Isaías 63, 16c-17. 19c; 64, 2b-7: ¡Ojalá rasgases el cielo y descendieses!; 1 Corintios 1, 3-9: Aguardamos la manifestación de nuestro Señor Jesucristo; Marcos, 13, 33-37: Velad, pues no sabéis cuándo vendrá el señor de la casa.
Las lecturas de este primer domingo de Adviento nos invitan a permanecer firmes y vigilantes, atentos a los signos de la presencia de Dios en la vida diaria. El profeta Isaías refleja cómo el pueblo de Israel está hecho polvo, desolado, sin ánimo alguno porque Dios, harto de sus desprecios, de su indiferencia, de su desobediencia, ha decidido ocultarle su rostro.
El pueblo le pide a Dios que cambie, pues, como dice el profeta, nosotros somos arcilla y tú nuestro alfarero, que vuelva, rasgue el cielo y baje. Este es el Dios que tiende siempre su mano familiar y cercana en favor de los hombres. No es un Dios que actúe puntualmente sino que está comprometido totalmente con su pueblo.
El evangelio presenta a Dios marchándose y dejándonos solos por un momento aunque nuestras prisas y nuestro egoísmo infantil hagan que la ausencia se nos haga eterna. Dios no tiene prisa, llega siempre a su hora, ni antes ni después. Marcos nos pide que estemos atentos y despiertos pues en el momento que menos esperemos, volverá. Pero esperar se nos hace interminable, no tenemos paciencia suficiente, todo tiene que ser para “antes de ayer”, también con Dios.
Entrar en el Adviento es asumir que el guía de la historia es Dios mismo. El momento y la hora de Dios no depende de nosotros, ni de nuestras prisa, sino de Él. Nosotros queremos que Él haga lo que a nosotros nos conviene en cada momento, que sea nuestra mascota para tener algo que hacer o que alguien se ponga contento cuando nos ve. Hoy Marcos nos manda que velemos, que vigilemos para descubrir dónde está Dios. ¿Dónde se hace presente Él? Pues en los ojos que saben mirar.

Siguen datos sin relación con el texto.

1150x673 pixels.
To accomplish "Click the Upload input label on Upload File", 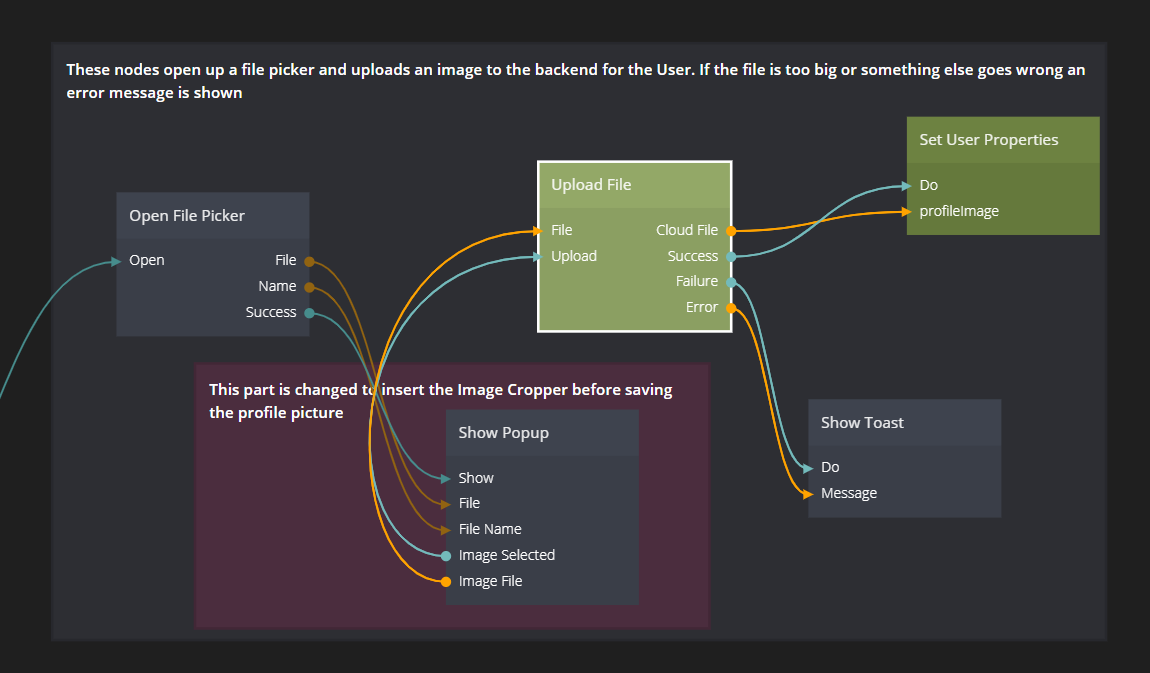I will [574, 256].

El Adviento puede ser una buena oportunidad para dejar a un lado las prisas y ejercitarse en el arte de esperar con paciencia mientras echamos a volar la ilusión por lo que va a llegar…, sabiendo que no está en nuestras manos adelantarlo, que el cielo se rasgará cuando tenga que ser, ni antes ni después. De esta forma, el corazón estará más a punto para cuando Dios sea un Dios-con-nosotros a quien poder mirar a los ojos en una contemplación que deberíamos medir y aprovechar en unidades de eternidad.
Hacerse con el control del tiempo para aprovecharlo en lo que de veras merece la pena. Darle un sitio a la esperanza frente a la prisa es una excelente tarea de Adviento que hará que este tiempo no pase inadvertido. Quizá así, esta vez sí, vivamos más profundamente esta Navidad, que se nos anuncia por todos lados, pero que interiormente solo nosotros podemos preparar y celebrar.